Source data:
------------------------------
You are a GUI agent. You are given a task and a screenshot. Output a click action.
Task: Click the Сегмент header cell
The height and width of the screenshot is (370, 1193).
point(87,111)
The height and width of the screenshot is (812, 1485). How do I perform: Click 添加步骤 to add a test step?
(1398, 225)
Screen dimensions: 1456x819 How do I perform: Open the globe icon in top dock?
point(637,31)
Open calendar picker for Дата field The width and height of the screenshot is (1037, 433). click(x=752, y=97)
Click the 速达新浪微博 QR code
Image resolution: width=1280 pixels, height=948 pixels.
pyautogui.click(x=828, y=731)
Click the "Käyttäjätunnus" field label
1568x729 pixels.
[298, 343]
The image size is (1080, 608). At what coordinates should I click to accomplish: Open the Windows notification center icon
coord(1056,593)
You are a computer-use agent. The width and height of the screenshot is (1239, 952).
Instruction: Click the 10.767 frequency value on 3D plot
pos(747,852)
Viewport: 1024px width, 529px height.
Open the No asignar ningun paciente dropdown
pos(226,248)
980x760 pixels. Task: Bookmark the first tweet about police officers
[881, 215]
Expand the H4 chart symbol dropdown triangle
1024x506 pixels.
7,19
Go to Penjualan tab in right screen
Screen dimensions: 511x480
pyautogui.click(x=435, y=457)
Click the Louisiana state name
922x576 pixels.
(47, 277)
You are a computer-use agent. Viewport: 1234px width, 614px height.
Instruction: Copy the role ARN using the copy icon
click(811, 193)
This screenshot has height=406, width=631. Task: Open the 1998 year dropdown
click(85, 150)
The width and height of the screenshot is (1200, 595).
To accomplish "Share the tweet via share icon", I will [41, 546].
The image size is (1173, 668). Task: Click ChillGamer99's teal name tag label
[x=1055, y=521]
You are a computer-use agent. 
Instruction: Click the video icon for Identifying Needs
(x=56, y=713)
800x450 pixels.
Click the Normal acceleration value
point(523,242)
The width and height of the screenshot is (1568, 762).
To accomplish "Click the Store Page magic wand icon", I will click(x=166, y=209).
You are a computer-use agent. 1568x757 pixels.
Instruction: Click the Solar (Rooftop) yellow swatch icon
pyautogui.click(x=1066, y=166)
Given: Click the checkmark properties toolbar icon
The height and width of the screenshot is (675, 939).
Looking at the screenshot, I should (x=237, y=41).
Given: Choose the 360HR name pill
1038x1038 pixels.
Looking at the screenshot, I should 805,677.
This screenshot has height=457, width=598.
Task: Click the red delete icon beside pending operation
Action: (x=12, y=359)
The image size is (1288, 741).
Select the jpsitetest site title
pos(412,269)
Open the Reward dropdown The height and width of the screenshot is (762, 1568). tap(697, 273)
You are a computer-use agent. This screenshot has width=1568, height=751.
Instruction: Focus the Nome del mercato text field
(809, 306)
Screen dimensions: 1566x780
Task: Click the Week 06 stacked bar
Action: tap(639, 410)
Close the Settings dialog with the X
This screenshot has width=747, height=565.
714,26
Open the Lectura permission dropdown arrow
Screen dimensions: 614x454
------------------------------
*WHAT THIS TASK INVOLVES*. Rewrite all the items above, substituting "desktop automation agent" for every occurrence of "computer-use agent" and keeping everything else unchanged.

*RESULT*.
You are a GUI agent. You are given a task and a screenshot. Output a click action.
Task: Click the Сегмент header cell
The height and width of the screenshot is (370, 1193).
point(87,111)
The height and width of the screenshot is (812, 1485). How do I perform: Click 添加步骤 to add a test step?
(1398, 225)
Screen dimensions: 1456x819 How do I perform: Open the globe icon in top dock?
point(637,31)
Open calendar picker for Дата field The width and height of the screenshot is (1037, 433). click(x=752, y=97)
Click the 速达新浪微博 QR code
Image resolution: width=1280 pixels, height=948 pixels.
pyautogui.click(x=828, y=731)
Click the "Käyttäjätunnus" field label
1568x729 pixels.
[298, 343]
The image size is (1080, 608). At what coordinates should I click to accomplish: Open the Windows notification center icon
coord(1056,593)
You are a desktop automation agent. The width and height of the screenshot is (1239, 952).
Instruction: Click the 10.767 frequency value on 3D plot
pos(747,852)
Viewport: 1024px width, 529px height.
Open the No asignar ningun paciente dropdown
pos(226,248)
980x760 pixels. Task: Bookmark the first tweet about police officers
[881, 215]
Expand the H4 chart symbol dropdown triangle
1024x506 pixels.
7,19
Go to Penjualan tab in right screen
Screen dimensions: 511x480
pyautogui.click(x=435, y=457)
Click the Louisiana state name
922x576 pixels.
(47, 277)
You are a desktop automation agent. Viewport: 1234px width, 614px height.
Instruction: Copy the role ARN using the copy icon
click(811, 193)
This screenshot has height=406, width=631. Task: Open the 1998 year dropdown
click(85, 150)
The width and height of the screenshot is (1200, 595).
To accomplish "Share the tweet via share icon", I will [41, 546].
The image size is (1173, 668). Task: Click ChillGamer99's teal name tag label
[x=1055, y=521]
You are a desktop automation agent. 
Instruction: Click the video icon for Identifying Needs
(x=56, y=713)
800x450 pixels.
Click the Normal acceleration value
point(523,242)
The width and height of the screenshot is (1568, 762).
To accomplish "Click the Store Page magic wand icon", I will click(x=166, y=209).
You are a desktop automation agent. 1568x757 pixels.
Instruction: Click the Solar (Rooftop) yellow swatch icon
pyautogui.click(x=1066, y=166)
Given: Click the checkmark properties toolbar icon
The height and width of the screenshot is (675, 939).
Looking at the screenshot, I should (x=237, y=41).
Given: Choose the 360HR name pill
1038x1038 pixels.
Looking at the screenshot, I should 805,677.
This screenshot has height=457, width=598.
Task: Click the red delete icon beside pending operation
Action: (x=12, y=359)
The image size is (1288, 741).
Select the jpsitetest site title
pos(412,269)
Open the Reward dropdown The height and width of the screenshot is (762, 1568). tap(697, 273)
You are a desktop automation agent. This screenshot has width=1568, height=751.
Instruction: Focus the Nome del mercato text field
(809, 306)
Screen dimensions: 1566x780
Task: Click the Week 06 stacked bar
Action: tap(639, 410)
Close the Settings dialog with the X
This screenshot has width=747, height=565.
714,26
Open the Lectura permission dropdown arrow
Screen dimensions: 614x454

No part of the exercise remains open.